With tenants’ expectations rising all the time, if you don’t keep your investment in great condition it may be a struggle to find good people to live in your property. If you’re considering an overhaul, the most important point to consider is to know your market and budget accordingly. A good starting point is to look at what freshly renovated properties sell for versus unrenovated properties. Can you make money from this? If you think you can do the reno and still sell for a profit (or command a higher rent) it could be worth your time and effort.
Talk to your property manager and get a recommendation on what renovations are worthwhile – they can also give you information on what the likely increased rental and sales would be.
While it’s sometime cheaper to call in the builders rather than do a ‘quickie’ job yourself, not every renovation has to be a dramatic and costly change. Smaller upgrades such as painting, carpets and blinds can make a difference; sourcing new door handles on eBay, painting splashbacks and buying inexpensive light fittings can cost next to nothing, yet look great and potentially add thousands to the final value of the property.
It’s a tricky job to get the right balance between a reno that looks good yet doesn’t cost you too much. Bathrooms and kitchens are usually the most expensive part of the reno, yet are the areas that generally sell a property. A renovation on a valuable investment needs a professional standard of work and to meet all building and safety requirements – particularly for plumbing and electrical work. This is one area where it’s worth calling in the tradies.
Talk to theowners corporation
While it is good to renovate your apartment, to increase rental and sale prices the building itself must also be well presented and maintained. If you ensure the owners corporation is doing its job and the building is well maintained, all these issues should be fairly straightforward.
Keep your receipts
There are some significant taxation benefits through depreciation.
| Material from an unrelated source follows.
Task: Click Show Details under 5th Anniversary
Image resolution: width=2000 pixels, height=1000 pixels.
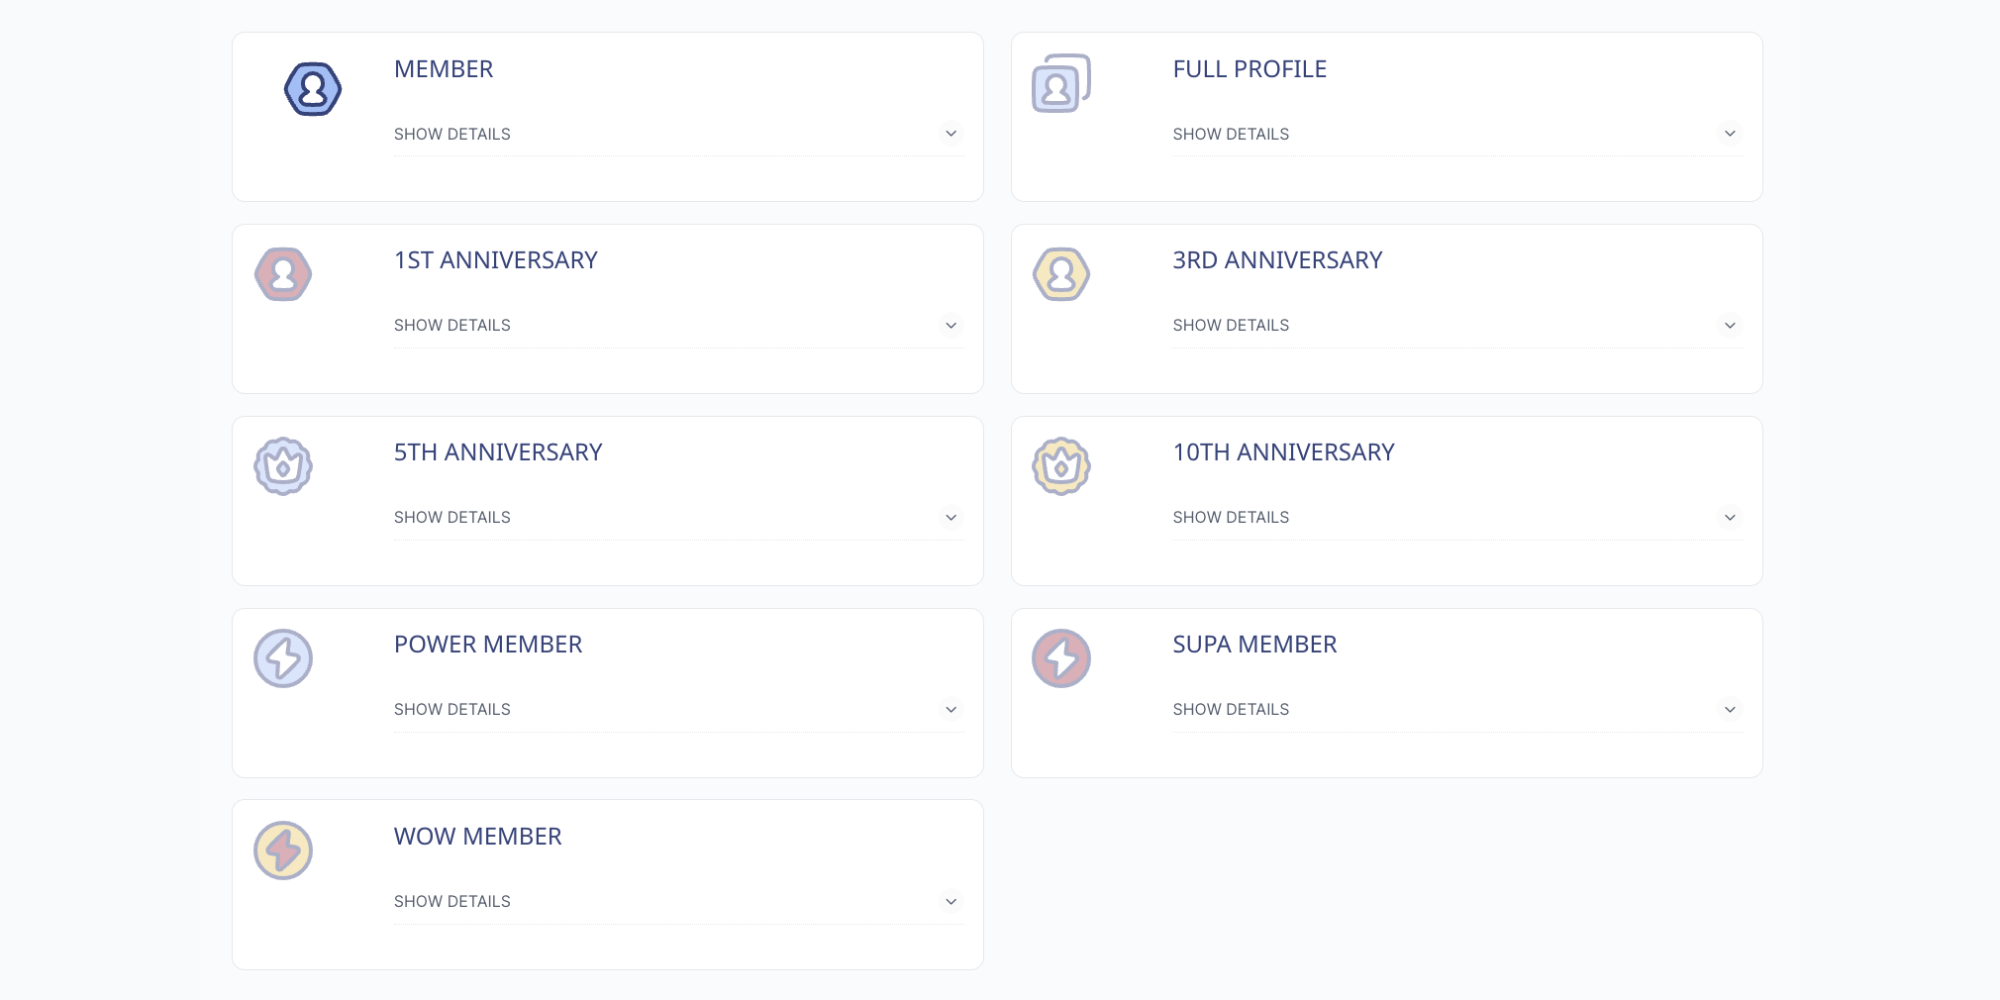Action: [x=452, y=517]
Keeping all your receipts for the reno (from plumbing to skip fees, petrol, mobile bills, consultant fees and more), as well as your ongoing costs (general maintenance and repairs) can be claimed as a deduction. The cost of the renovation can also be depreciated for taxation purposes and offset against future rental.
A quality renovation doesn’t have to cost the earth, yet it can add capital value far beyond the cost. You can earn a higher rental per month and attract better quality tenants who will take care of your investment for years to come.